** Given exercise **
Count the lines of the items below that contain the string "Task" with case matched exactly, and report only the count.

** Record set **
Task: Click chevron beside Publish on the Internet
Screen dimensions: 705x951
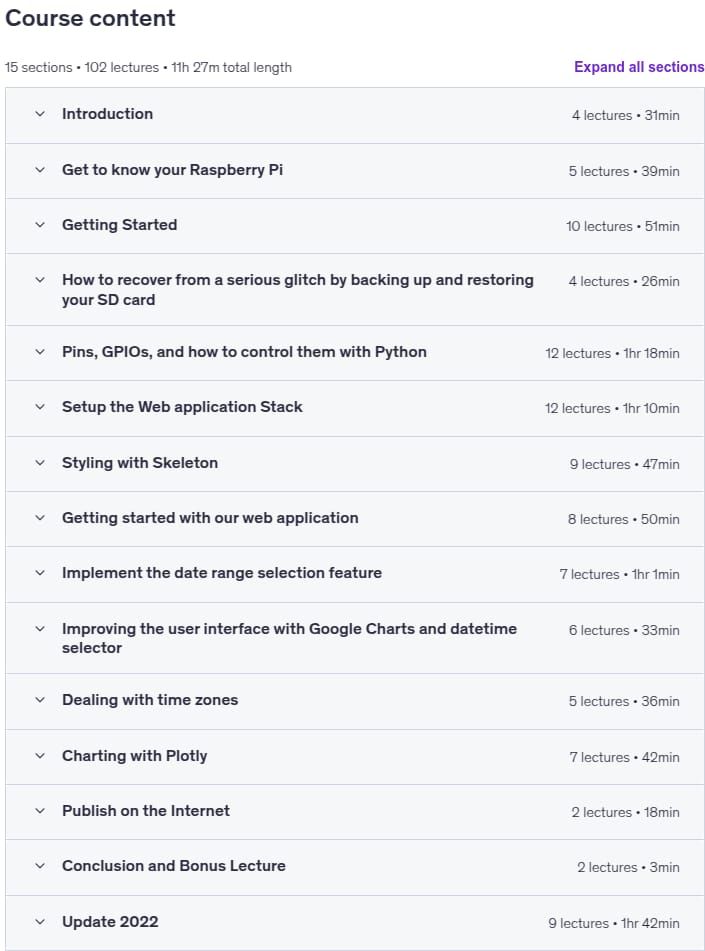Action: [40, 811]
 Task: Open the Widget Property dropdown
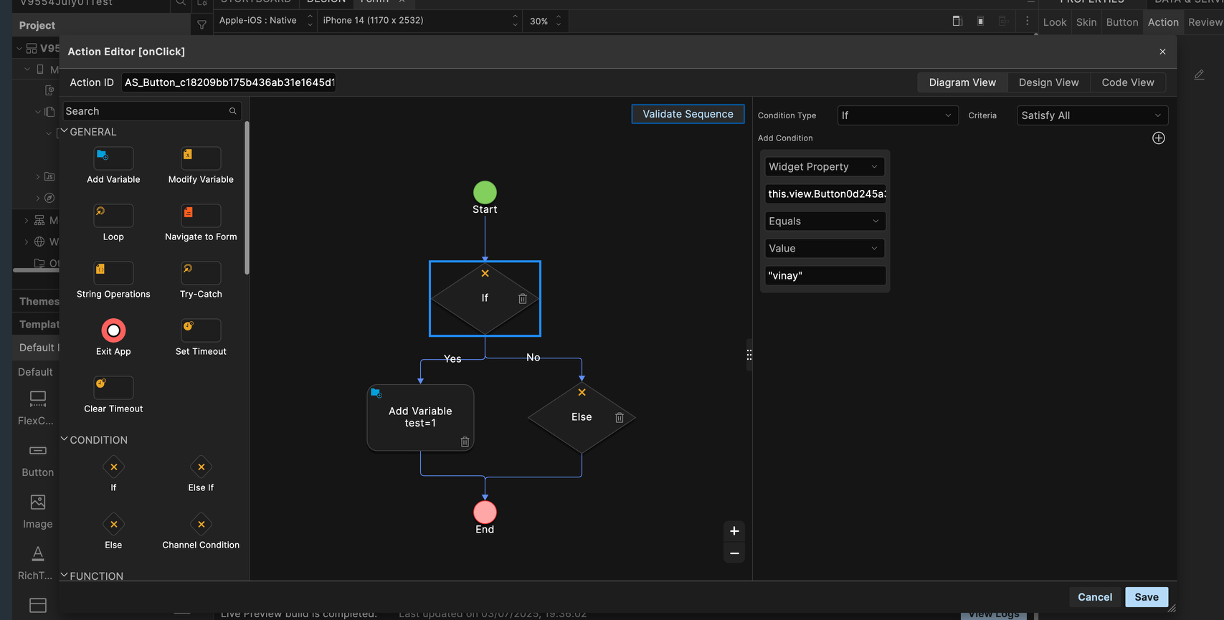click(824, 167)
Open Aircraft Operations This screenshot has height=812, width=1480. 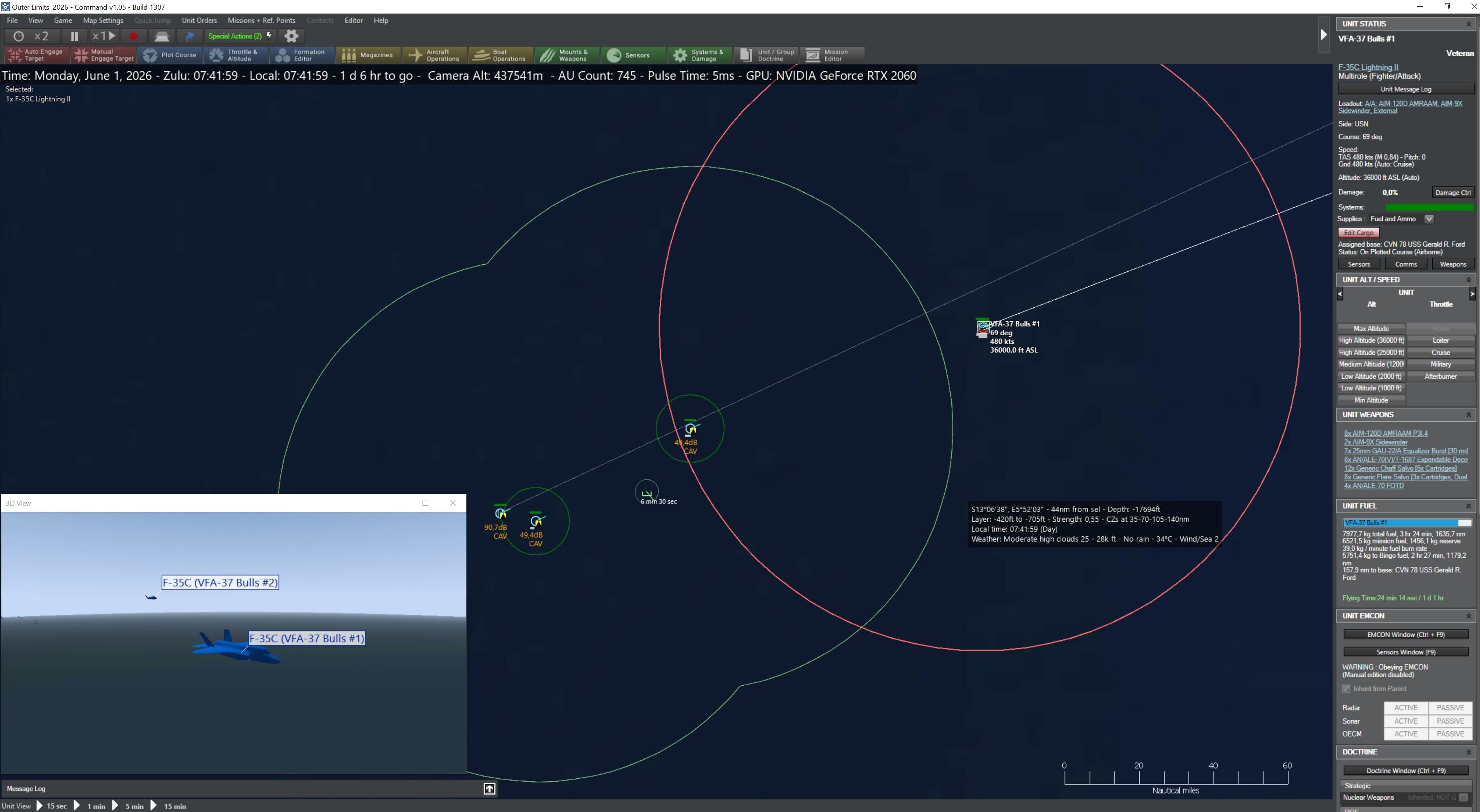[x=434, y=55]
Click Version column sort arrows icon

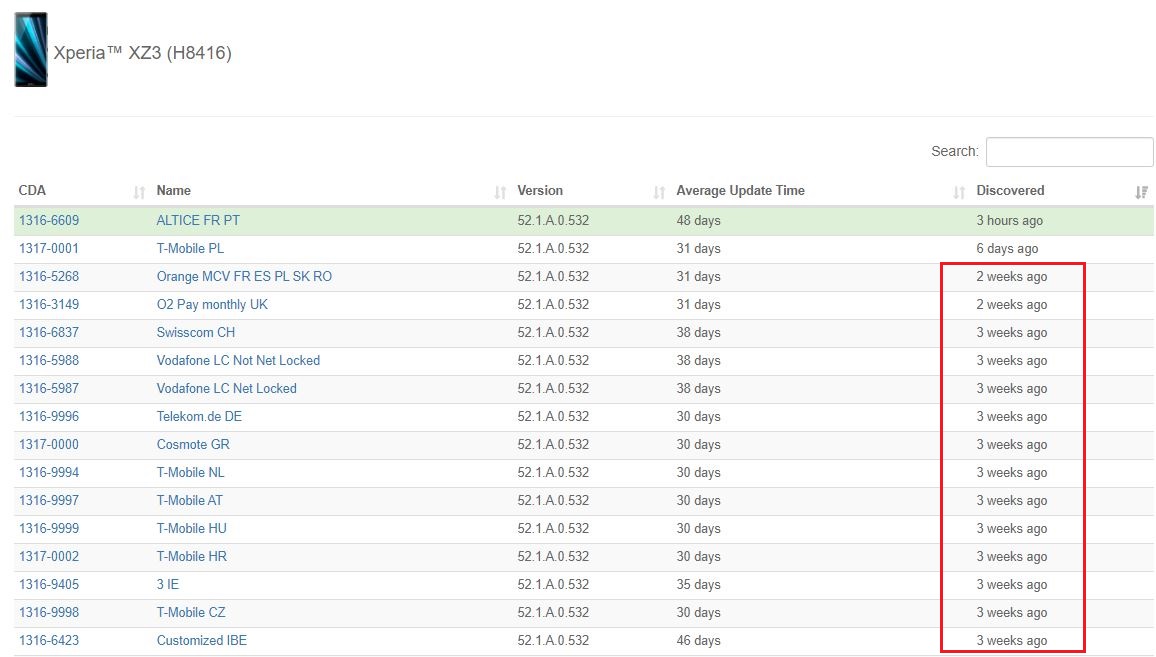(x=659, y=192)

** Answer to the problem **
2